Child loss, I never signed up for it however God chose me. He chose me to walk this earth with a piece of my soul in heaven. It takes a strong woman to love a child in heaven. My heart is forever broken, it broke the day I said goodbye to my son. I trust that Lucia is in good hands and that he is entertaining Baby E, that one day we will meet again.
His birthday rolls in quietly. There is no fan fair, party or cake. It simply comes and goes. I celebrate my son by blowing out a candle on a cupcake while saying a silent prayer for Lucia’s safe keeping. I pause and wonder what he would look like at 7. Would he be a curly top freckled blue eyed child like me or would he have the Jewish features of his father. I try to imagine what his voice and laughter would sound like. Would he be a wild child or a wall flower? In that moment I find comfort in the land of wonder and what if.

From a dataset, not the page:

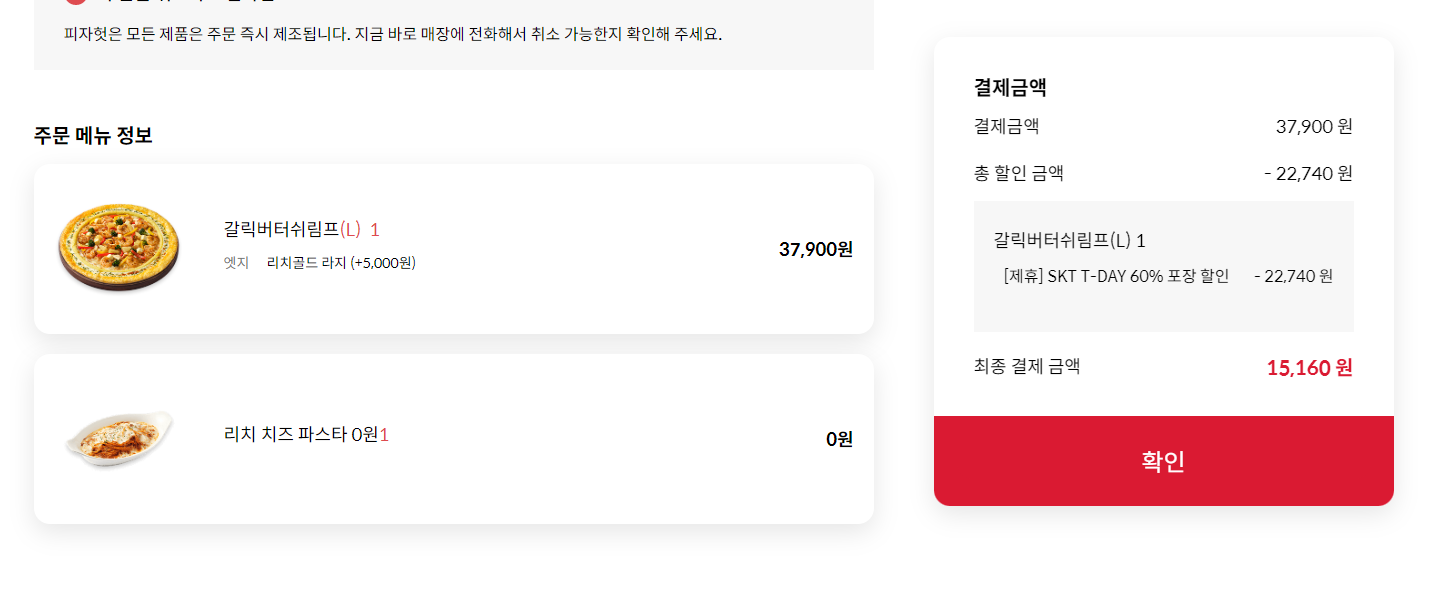1431x596 pixels.
Task: Click the 결제금액 bold panel heading
Action: (1010, 88)
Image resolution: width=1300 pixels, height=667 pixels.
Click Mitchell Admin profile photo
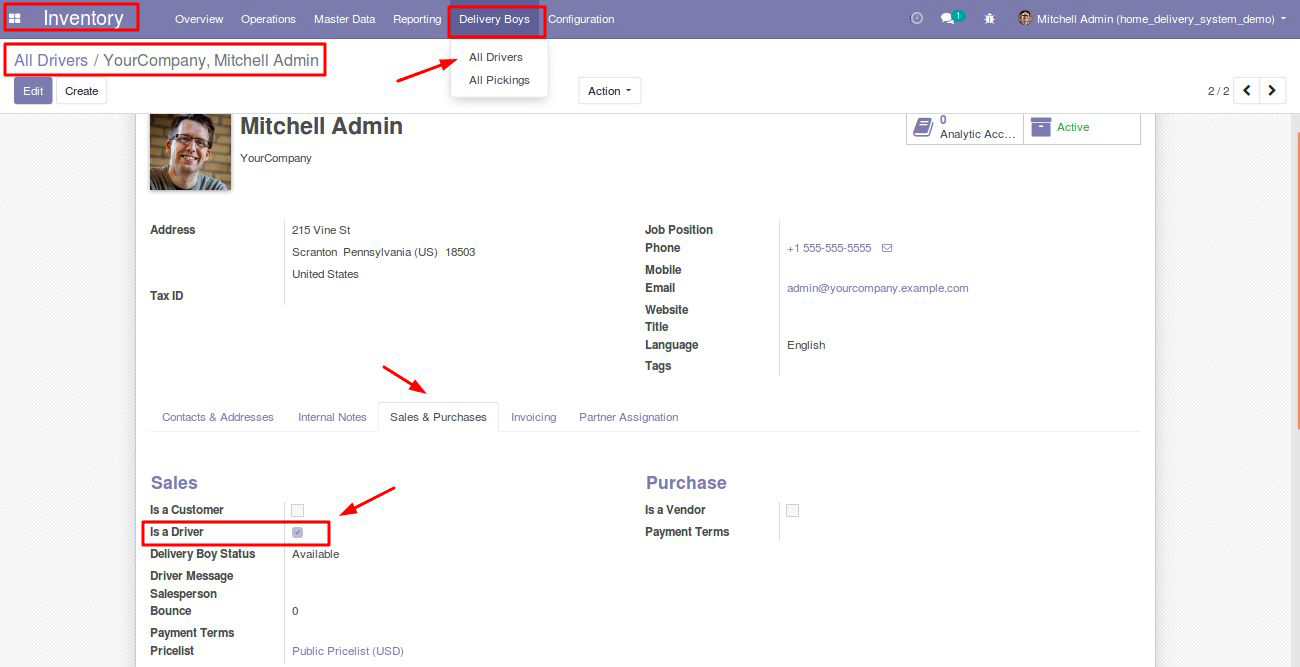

This year Lucia would be old enough to attend Y Camp Pepin. He and I would be making the drive down to Stockholm WI and I would drop him off for a week of fun. I loved camp as a child and I have no doubt Lucia would have too. Maybe he would take to sailing and windsurfing like his mama or spend time in the arts and craft room. Maybe he would have a camp crush and pick her flowers or just maybe he’d miss me so much he’d beg me to come get him. This I’ll never know for the opportunity to send him was taken too soon.
Lucia is missing out on weekends with his grandparents. He never got the chance to sleep in a log cabin. To run through the field catching frogs, toads, snakes, and salamanders like his mama did. My father should be teaching Lucia how to fish and after they’re done going to the Cenex in Elmwood for ice cream. Lucia should be playing in my mom’s garden and watching her tend to the camp stove and asking her “when is dinner done!?” Those things never came to fruition because God had other plans. My parents got cheated out of their first grandchild. A child that they deeply wanted.
Seven years without Lucia honestly feels like a lifetime. Time, it carries on. Some days it moves rapidly, others it creeps along, the months tick by and my son turns another year older in heaven. I rest easy knowing that he is not alone, that somehow he found Cora, then Charlie, and his sibling Baby E. I am certain that he is being an excellent big brother and letting Baby E chew on his red legos. That together they will have a grand birthday party in Heaven and he will look down and see his mama blowing out his candle.
Lucia is always with me. He is and will always be my son, my baby he will always be. Happy Birthay my sweet precious Angel. Mama loves you from earth to heaven.